# IN-PUT Please!!



## falcon1 (Jul 18, 2014)

I just bought a Traeger model Lone Star BBQ07c.03. Any one have information on this model? Thank You Very Much..


----------



## talan64 (Jul 18, 2014)

What is it you want to know?  I have the Lil' Texas Elite, which is pretty similar (web site says the Lone Star is more portable). 

I've used mine for everything from Steak to Pulled pork, to Canadian bacon......etc.  

Most everything I smoke I do it on 225, except the occasional beer can chickens which I may cook hotter just to get the steam going in the cans.  

Any specific questions you have?  I've had mine for 4 summers now. Last winter replaced the hot rod in it.

I would add an Amaze n smoker to your gear. I have the dust smoker, and you can use the Traeger chamber as a cold smoker with it.


----------



## falcon1 (Jul 18, 2014)

Hello Talan... was reading a lot of posts and their are not that great..Kinda feel riped off  right now..haven't used it yet looks good to me..but read of a lot of problems just wanted to know how everyone where doing with theirs...Thank You Very Much


----------



## talan64 (Jul 18, 2014)

Like I said, I'm on my 4th summer with mine, and the only real problem I've had is the hot rod, but it is also a known issue on pretty much all similar pellet smokers.  I use mine pretty much every weekend.  I bought the rib rack which will hold up to 8 racks of ribs, but have not smoked more than 6 racks at one time.

The only thing you need to be diligent about is making sure to clean out the fire pot after every couple of smokes, the ash will build up and kill your fire.  I use a shop vac and vacuum the whole smoker out when I clean it.  I also keep the grease drip tray covered with aluminum foil, which makes clean up of the tray a snap.  As I say, I change the aluminum foil and vacuum the smoker after every couple smokes.  

I've had no other major issue with the smoker or the food that has come off of it.  Check out some of the threads I've started, to see how I've done over the last couple years with it.

I will say that my feeling about the Traeger, is that it is a great "starter" pellet smoker.  When I do eventually replace it, I will spend the extra money and get a Yoder 640, or possibly a Mak (but definitely leaning to the Yoder).  That said, I will also say, I am not sorry in the least bit that I bought the Traeger for my first pellet smoker.
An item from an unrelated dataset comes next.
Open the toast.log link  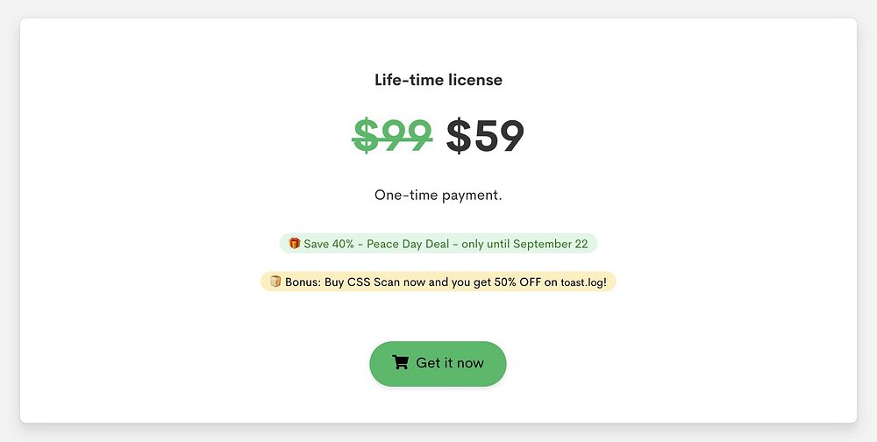[x=582, y=282]
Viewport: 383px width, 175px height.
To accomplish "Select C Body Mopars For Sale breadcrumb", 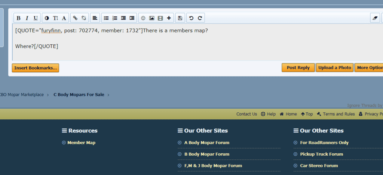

Hope this makes you feel better about your purchase, wait until you get a couple meals off it, and you probably won't feel "ripped off" any longer.

Good luck and happy smokin'


----------



## falcon1 (Jul 18, 2014)

Thanks so much Talan I feel much better about it. This will be a good starter for me than move on to the smokers your talking about. Read a lot about them here and sound great.

I read some where on here that they recommend moving the wires in between the pellet box and smoker to the bottom of the pellet box and tie the wires there to free fan up...What do you think??

Thank You Tom


----------



## talan64 (Jul 18, 2014)

The wires between the pellet box and smoker, are for the temp probe, which really can't be moved, and for the hot rod, which run down "through" the pellet delivery box (under and outside the auger), and when I replaced my hot rod, I certainly didn't see any better way to run them.  I ran them back through the way I pulled them out.  I have no trouble what so ever with the wires interfering with the fan, or the air flow.  You may want to look under the pellet box, and make sure the wire bundle is wire tied our of the way of the auger motor and the fan, but mine was fine from when I first put it together.


----------



## falcon1 (Jul 20, 2014)

Talan64 said:


> The wires between the pellet box and smoker, are for the temp probe, which really can't be moved, and for the hot rod, which run down "through" the pellet delivery box (under and outside the auger), and when I replaced my hot rod, I certainly didn't see any better way to run them.  I ran them back through the way I pulled them out.  I have no trouble what so ever with the wires interfering with the fan, or the air flow.  You may want to look under the pellet box, and make sure the wire bundle is wire tied our of the way of the auger motor and the fan, but mine was fine from when I first put it together.


hello talan, thought I would let you know I cured my smoker today. got temps as hi as 4:40 to 4:50 on high setting. everything was good as you said. just wanted to fill you in and thank you again...Tom


----------